C’est un nouveau rendez-vous, qui va ponctuer l’année 2025 puis 2026 à Marseille. Un festival d’histoire publique porté par la Ville de Marseille, en partenariat avec la revue L’Histoire, La Provence et Aix Marseille Université (Amu), qui entend « faire de l’histoire un bien commun vivant, partagé et accessible à toutes et tous. » Ce 4 juillet au Musée d’histoire, La Folle Histoire de Marseille accueillait les deux premiers rendez-vous de cette première édition « expérimentale » : une exposition sur les escaliers de la gare Saint-Charles, témoins du passé colonial de la ville, et une table ronde qui s’interrogeait sur le cosmopolitisme de Marseille.
2025, exposition décoloniale
Au sous-sol, le musée présente l’exposition Les statues des escaliers de la gare Saint-Charles. Comment le passé colonial de Marseille marque le paysage urbain. Un premier rendez-vous pour La Folle Histoire de Marseille conçu par Samia Chabani – sociologue, directrice de l’association Ancrages, et collaboratrice au journal Zébuline rubrique Diasporik– qui met en avant l’histoire impériale et coloniale de la ville. Elle adopte une approche critique, invitant à débattre de l’iconographie coloniale encore présente dans l’espace public, en particulier dans cet escalier monumental.

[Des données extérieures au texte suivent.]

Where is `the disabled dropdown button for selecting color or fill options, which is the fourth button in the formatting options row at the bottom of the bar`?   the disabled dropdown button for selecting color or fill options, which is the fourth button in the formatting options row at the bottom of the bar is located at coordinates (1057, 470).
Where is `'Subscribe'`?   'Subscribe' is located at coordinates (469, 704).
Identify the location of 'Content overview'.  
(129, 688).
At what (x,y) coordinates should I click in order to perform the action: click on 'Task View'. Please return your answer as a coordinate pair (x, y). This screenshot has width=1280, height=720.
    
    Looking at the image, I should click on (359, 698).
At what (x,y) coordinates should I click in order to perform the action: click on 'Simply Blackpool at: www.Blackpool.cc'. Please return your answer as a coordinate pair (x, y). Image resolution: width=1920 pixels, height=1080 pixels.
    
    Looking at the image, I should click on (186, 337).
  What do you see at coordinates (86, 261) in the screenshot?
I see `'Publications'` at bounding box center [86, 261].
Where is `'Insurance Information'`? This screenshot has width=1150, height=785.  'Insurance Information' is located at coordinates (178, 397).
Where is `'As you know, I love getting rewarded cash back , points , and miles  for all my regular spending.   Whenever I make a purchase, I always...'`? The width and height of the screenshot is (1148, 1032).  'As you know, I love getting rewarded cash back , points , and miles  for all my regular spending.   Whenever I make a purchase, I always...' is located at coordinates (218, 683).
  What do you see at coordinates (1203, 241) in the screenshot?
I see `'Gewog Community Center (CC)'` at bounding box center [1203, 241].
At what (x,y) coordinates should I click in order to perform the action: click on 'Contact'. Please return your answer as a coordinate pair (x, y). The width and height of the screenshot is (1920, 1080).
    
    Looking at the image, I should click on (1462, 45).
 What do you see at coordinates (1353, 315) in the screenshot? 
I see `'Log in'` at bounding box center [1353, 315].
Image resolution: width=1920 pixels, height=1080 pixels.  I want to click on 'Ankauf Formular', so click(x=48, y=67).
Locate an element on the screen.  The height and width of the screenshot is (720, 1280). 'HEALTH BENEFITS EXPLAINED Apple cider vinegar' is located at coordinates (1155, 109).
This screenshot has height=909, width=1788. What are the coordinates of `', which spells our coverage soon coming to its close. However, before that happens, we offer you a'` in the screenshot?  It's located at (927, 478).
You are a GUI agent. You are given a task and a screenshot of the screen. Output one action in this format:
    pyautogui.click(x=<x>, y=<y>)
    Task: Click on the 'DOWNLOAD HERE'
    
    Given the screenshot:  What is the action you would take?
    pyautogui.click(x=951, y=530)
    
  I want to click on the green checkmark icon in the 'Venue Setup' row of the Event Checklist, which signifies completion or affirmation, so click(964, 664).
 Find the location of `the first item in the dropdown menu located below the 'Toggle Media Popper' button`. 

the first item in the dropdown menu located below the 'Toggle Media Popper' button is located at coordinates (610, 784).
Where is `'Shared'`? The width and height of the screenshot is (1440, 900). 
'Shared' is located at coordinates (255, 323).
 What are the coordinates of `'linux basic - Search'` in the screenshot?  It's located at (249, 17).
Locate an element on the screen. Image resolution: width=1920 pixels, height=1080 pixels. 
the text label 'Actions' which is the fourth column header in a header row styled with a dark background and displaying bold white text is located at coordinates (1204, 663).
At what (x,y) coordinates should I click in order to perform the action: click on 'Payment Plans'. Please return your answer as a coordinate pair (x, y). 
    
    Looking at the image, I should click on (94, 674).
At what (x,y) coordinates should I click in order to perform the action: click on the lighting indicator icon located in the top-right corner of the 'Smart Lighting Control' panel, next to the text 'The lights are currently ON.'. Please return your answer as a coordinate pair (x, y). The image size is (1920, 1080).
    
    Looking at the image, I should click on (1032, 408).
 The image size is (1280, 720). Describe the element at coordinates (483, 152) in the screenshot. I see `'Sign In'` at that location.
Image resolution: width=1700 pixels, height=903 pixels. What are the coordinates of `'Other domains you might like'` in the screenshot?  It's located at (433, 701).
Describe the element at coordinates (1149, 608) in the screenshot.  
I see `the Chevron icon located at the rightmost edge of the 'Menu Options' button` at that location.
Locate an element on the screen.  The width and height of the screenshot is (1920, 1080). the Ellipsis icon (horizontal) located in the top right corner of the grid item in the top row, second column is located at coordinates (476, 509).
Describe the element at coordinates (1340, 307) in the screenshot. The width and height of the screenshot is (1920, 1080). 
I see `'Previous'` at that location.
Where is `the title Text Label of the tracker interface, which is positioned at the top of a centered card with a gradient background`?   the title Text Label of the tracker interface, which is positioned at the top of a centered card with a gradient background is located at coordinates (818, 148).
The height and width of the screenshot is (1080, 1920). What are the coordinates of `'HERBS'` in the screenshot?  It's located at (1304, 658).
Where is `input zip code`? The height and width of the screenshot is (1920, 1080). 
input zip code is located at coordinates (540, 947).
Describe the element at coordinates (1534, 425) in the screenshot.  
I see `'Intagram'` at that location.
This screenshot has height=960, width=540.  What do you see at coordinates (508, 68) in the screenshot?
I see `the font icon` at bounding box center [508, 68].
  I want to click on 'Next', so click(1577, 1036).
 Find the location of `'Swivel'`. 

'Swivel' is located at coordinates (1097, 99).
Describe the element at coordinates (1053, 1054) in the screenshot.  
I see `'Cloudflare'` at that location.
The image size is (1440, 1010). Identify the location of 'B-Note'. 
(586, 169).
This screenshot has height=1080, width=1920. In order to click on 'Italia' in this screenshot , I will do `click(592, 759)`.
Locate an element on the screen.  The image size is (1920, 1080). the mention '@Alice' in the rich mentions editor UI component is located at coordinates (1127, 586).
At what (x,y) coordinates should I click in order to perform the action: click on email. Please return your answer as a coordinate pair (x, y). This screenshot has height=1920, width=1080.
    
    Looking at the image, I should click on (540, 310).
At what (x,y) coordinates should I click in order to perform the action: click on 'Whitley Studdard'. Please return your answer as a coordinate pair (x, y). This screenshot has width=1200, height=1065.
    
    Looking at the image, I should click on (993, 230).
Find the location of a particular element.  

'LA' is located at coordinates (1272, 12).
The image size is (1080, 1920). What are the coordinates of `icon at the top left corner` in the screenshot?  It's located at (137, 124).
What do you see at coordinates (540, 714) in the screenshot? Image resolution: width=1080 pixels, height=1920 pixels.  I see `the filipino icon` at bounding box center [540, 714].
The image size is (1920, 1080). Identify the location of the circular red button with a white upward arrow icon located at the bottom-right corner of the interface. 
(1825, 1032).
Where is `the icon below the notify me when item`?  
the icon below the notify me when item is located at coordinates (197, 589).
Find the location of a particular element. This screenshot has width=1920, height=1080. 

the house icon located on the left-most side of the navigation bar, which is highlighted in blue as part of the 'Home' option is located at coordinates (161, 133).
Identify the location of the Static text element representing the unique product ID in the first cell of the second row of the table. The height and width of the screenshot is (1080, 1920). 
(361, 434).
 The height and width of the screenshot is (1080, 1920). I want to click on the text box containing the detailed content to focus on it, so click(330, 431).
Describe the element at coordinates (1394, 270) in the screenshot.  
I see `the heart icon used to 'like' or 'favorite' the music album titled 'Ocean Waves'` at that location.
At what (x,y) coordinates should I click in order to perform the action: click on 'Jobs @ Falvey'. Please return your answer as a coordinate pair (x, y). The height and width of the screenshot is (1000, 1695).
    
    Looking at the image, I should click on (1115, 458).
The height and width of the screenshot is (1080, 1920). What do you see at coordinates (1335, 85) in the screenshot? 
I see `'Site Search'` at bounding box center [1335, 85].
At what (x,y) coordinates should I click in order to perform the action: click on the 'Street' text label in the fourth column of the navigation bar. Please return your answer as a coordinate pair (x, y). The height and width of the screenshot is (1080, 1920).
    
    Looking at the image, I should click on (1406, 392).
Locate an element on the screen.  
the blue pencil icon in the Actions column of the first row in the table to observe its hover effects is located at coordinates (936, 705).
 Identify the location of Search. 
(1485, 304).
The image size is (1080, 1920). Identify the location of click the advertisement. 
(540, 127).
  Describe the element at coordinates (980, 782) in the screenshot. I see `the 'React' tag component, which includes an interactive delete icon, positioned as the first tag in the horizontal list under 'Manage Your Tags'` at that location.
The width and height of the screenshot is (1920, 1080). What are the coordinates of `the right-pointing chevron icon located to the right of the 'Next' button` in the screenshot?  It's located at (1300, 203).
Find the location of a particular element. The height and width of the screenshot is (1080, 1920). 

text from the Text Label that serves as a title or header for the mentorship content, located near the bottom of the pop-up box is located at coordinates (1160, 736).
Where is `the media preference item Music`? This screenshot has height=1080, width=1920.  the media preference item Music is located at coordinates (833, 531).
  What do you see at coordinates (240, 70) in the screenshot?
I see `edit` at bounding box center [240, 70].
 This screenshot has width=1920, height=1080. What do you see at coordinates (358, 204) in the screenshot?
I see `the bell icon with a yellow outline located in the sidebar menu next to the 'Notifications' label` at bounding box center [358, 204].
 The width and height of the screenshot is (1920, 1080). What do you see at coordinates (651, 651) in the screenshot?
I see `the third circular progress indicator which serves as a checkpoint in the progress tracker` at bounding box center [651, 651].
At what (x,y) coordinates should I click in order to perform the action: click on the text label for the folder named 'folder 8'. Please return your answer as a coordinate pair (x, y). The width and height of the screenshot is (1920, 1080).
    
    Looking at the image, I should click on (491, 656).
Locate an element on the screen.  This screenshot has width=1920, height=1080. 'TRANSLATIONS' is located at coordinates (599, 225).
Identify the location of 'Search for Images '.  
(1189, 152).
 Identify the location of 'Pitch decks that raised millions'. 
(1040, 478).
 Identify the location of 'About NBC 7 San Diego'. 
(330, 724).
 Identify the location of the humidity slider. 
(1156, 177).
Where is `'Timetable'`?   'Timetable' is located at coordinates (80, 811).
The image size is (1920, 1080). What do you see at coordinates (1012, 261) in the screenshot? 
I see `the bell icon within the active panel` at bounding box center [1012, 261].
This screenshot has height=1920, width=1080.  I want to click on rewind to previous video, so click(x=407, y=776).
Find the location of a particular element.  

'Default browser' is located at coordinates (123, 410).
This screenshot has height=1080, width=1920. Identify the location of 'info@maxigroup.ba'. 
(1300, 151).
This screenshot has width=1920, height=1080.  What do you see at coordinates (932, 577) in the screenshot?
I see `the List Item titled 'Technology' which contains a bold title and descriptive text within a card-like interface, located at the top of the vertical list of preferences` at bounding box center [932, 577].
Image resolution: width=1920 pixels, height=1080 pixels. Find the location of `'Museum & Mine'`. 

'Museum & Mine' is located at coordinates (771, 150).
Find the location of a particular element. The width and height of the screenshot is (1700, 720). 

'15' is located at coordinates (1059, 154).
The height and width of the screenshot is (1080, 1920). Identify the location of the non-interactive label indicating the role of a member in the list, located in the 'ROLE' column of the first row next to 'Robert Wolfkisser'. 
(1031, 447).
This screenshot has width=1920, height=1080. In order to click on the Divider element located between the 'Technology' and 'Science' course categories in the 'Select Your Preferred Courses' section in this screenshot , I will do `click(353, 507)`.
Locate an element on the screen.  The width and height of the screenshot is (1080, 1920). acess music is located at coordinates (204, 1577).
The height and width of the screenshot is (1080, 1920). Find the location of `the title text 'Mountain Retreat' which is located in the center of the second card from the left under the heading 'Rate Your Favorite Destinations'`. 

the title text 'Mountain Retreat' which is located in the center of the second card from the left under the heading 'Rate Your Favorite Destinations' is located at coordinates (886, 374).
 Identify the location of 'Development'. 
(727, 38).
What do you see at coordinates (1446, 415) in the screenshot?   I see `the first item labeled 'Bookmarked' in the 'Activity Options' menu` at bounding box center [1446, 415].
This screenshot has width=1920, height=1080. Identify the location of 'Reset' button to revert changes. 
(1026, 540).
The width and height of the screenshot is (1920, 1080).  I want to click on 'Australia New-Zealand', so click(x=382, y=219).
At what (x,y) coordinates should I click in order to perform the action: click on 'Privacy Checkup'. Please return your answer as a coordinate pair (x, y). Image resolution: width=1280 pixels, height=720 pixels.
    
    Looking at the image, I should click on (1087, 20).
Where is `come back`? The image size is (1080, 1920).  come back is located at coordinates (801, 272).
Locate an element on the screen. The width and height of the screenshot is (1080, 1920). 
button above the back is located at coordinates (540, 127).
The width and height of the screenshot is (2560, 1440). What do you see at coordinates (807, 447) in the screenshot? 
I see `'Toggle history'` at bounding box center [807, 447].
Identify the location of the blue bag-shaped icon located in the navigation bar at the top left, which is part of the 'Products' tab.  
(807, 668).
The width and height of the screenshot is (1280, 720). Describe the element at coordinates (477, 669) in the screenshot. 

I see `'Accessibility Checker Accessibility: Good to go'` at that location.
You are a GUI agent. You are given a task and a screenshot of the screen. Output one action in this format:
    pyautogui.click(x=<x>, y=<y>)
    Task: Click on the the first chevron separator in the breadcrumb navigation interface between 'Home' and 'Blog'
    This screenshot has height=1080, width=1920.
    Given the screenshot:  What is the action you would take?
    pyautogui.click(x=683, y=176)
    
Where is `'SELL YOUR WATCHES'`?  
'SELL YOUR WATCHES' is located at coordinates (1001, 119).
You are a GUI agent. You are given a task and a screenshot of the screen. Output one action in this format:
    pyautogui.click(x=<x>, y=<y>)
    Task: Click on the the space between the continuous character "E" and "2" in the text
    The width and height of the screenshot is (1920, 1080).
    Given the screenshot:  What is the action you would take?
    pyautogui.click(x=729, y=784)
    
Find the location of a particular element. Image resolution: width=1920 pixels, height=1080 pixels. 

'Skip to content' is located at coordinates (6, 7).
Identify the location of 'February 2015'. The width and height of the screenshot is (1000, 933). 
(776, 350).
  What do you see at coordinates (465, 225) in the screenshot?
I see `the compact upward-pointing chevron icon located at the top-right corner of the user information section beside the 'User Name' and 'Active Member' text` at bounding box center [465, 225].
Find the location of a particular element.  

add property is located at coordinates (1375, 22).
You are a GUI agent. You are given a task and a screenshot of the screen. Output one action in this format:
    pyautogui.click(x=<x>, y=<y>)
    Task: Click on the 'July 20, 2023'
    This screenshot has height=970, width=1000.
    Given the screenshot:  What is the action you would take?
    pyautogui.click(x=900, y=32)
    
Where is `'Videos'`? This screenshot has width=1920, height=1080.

Des panneaux et illustrations analysent les représentations symboliques présentes sur ces escaliers. Ils reflètent une conception hiérarchique de la société, marque de l’époque coloniale : au plus haut, les lions d’Ary Bitter, qui personnifient « Marseille et le Commerce/Marseille et l’Industrie ». Un palier en dessous, les pylônes d’Auguste Carli, avec Marseille en colonie grecque et porte de l’Orient. Et plus bas, des figures de femmes et d’enfants d’Afrique et d’Asie, : allégories coloniales de 1924 réalisées par Louis Botinelly sur les consignes précises du Port et des édiles. Des représentations qui sexualisent, voire animalisent, les femmes racisées représentées. L’exposition présente aussi les maquettes d’origine de ces statues, une affiche de l’exposition coloniale de 1922, ainsi que des mini-documentaires de Mars Imperium à découvrir.
Une histoire en mouvement
S’en est suivi une table ronde intitulée « Marseille : Porte du monde ? », vouée à éclaircir les récits migratoires à l’aide de quatre historiens spécialisés de l’Antiquité à l’époque actuelle. Modérée par Valérie Hannin, directrice de la rédaction de la revue L’Histoire et co-initiatrice du festival, la discussion interroge les imaginaires de Marseille « ville cosmopolite ». Si le point d’interrogation de la dénomination de la table ronde peut surprendre, Céline Regnard, historienne spécialiste des migrations et de Marseille à l’époque contemporaine, précise qu’en 2021, 15,7 % des habitants de Marseille sont nés à l’étranger, contre 20 % en région parisienne.
L’échange se poursuit à l’époque de la Grèce antique avec Paulin Ismard, historien politique et social de cette période ; passe par Gilbert Buti, historien spécialiste d’histoire économique et sociale de l’Europe méditerranéenne moderne, qui analyse une peinture diffusée incarnant la diversité des peuples présents le vieux port de Marseille ; poursuit avec Benjamin Stora, grand historien spécialiste de l’Algérie contemporaine, qui évoque la connexion entre Alger et Marseille ainsi que les récits oubliés de cette communauté ; et revient à Céline Regnard, qui s’attèle à défaire les stéréotypes et à remémorer l’ambivalence de la ville.